2016-01-21 2:54 GMT+01:00 Andrew Barnert <abarn...@yahoo.com>:
> This idea worries me. I'm not sure why, but I think because of threading. 
> After all, it's pretty rare for two threads to both want to work on the same 
> dict, but very, very common for two threads to both want to work on _any_ 
> dict. So, imagine someone manages to remove the GIL from CPython by using 
> STM: (...)

That's a huge project :-) PyPy works one this, but PyPy is not CPython.

> (...) now most transactions are bumping that global counter, meaning most 
> transactions fail and have to be retried,

Python has atomic types which work well with multiple concurrent threads.
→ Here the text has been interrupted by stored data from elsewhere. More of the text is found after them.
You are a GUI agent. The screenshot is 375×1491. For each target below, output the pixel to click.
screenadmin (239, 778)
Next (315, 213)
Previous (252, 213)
> And that also affects something like PyPy being able to use FAT-Python-style 
> AoT optimizations via cpyext.

I don't think that using a static optimizer with PyPy  makes sense.
Reminder that a dynamic optimize (JIT compiler) beats a static
compiler on performance ;-)

PyPy has a very different design, it's a very bad idea to implement
optimizations on cpyext which is emulated and known to be slow.

> Is there a way to define this loosely enough so that the implementation _can_ 
> be a single global counter, if that turns out to be most efficient, but can 
> also be a counter per dictionary and a globally-unique ID per dictionary?

I don't see how a single global counter for all dictionary can be used
to implement fast guards on namespaces. See the rationale of the PEP
509: I wrote it to implement fast guards on namespaces.